■ YOUR OBJECTIVE
Using the data that follows, return exactly the lines from the one that contains "Maximize the middle chart window" through the one that contains "Task: Switch to the Maps tab", ends included.

* * * * * * *

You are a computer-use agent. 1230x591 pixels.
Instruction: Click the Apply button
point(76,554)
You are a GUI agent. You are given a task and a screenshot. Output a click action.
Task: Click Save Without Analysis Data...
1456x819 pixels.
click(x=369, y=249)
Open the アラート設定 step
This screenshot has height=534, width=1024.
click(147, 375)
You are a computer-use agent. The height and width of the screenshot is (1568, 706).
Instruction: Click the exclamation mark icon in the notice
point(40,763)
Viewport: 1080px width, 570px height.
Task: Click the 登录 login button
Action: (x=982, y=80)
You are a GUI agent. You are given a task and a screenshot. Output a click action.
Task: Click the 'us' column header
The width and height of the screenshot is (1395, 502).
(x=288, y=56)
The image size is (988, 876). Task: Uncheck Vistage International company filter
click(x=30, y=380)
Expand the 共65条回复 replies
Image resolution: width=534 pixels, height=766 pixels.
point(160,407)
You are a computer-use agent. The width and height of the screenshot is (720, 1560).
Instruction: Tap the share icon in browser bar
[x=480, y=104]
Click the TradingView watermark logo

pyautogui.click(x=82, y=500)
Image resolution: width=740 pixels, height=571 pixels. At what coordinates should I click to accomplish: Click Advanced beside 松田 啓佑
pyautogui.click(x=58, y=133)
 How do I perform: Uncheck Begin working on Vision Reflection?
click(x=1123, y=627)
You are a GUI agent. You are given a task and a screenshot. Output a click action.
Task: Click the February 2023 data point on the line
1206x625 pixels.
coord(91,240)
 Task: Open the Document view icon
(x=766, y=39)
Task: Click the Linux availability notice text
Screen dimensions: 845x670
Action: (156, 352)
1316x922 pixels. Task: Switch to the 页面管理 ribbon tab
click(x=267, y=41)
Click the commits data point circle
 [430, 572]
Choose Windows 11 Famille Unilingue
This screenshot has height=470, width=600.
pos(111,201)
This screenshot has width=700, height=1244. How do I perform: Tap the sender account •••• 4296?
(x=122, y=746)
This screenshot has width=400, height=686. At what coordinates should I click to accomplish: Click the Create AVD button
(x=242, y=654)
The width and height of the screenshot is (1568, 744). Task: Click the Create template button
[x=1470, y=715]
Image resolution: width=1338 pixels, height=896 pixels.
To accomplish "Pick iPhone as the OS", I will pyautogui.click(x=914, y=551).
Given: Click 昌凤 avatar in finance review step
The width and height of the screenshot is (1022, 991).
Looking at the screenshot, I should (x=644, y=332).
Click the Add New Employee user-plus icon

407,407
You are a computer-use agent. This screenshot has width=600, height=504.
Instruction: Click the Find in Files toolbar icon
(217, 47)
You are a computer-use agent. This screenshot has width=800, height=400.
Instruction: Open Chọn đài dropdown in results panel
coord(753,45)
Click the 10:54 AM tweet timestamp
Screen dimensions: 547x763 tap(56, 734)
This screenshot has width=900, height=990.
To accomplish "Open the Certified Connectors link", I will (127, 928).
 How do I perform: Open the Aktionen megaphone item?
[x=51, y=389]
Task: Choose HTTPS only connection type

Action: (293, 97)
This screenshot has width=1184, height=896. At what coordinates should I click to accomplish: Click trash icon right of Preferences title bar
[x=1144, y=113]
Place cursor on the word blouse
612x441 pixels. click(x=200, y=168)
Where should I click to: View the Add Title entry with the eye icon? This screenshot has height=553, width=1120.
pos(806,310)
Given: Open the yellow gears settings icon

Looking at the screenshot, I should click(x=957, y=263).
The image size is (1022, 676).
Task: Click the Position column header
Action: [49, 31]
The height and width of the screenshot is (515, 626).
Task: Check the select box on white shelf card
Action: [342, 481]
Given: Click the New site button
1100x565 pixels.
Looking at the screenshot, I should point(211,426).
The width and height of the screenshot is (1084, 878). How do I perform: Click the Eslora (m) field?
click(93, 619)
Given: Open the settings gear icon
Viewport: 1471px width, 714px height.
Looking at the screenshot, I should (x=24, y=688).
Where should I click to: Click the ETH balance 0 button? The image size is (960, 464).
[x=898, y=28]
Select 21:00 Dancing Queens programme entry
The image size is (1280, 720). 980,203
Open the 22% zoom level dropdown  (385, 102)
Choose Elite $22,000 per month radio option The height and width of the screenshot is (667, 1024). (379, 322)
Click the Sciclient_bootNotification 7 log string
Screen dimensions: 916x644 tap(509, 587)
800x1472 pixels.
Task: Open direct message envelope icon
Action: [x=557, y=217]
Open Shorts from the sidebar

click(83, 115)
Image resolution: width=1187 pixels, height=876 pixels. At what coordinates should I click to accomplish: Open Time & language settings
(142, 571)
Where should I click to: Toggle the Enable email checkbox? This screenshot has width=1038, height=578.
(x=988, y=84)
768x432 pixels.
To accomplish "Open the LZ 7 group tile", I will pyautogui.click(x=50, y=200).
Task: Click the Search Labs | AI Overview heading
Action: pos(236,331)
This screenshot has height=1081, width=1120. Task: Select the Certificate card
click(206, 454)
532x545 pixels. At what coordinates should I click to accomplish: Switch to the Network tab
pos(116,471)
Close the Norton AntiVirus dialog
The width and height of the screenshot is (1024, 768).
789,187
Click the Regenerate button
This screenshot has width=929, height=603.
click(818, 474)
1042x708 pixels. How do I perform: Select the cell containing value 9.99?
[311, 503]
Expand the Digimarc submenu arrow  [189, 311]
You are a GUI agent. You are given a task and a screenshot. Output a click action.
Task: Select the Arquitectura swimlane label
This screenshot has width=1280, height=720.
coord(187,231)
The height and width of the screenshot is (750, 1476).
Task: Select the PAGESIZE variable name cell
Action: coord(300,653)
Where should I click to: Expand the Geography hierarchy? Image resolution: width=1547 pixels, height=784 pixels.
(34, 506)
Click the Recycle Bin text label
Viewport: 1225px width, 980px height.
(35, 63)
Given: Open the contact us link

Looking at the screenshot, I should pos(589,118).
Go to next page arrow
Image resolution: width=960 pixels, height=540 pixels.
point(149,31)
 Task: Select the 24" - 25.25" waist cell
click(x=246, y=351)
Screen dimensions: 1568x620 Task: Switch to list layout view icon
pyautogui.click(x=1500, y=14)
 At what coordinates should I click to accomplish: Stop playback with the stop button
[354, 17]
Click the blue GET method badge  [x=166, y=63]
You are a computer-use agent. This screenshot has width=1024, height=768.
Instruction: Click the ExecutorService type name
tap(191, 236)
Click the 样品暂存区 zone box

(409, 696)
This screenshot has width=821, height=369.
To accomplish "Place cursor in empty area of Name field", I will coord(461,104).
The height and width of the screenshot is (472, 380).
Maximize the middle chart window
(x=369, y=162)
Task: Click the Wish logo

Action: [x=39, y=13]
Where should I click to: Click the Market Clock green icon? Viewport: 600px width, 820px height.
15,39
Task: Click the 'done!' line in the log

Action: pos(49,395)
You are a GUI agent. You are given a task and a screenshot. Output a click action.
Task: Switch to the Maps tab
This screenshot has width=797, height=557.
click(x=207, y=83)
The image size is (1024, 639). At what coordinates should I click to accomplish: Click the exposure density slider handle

* * * * * * *

■ RESPONSE AREA
Maximize the middle chart window
(x=369, y=162)
Task: Click the Wish logo

Action: [x=39, y=13]
Where should I click to: Click the Market Clock green icon? Viewport: 600px width, 820px height.
15,39
Task: Click the 'done!' line in the log

Action: pos(49,395)
You are a GUI agent. You are given a task and a screenshot. Output a click action.
Task: Switch to the Maps tab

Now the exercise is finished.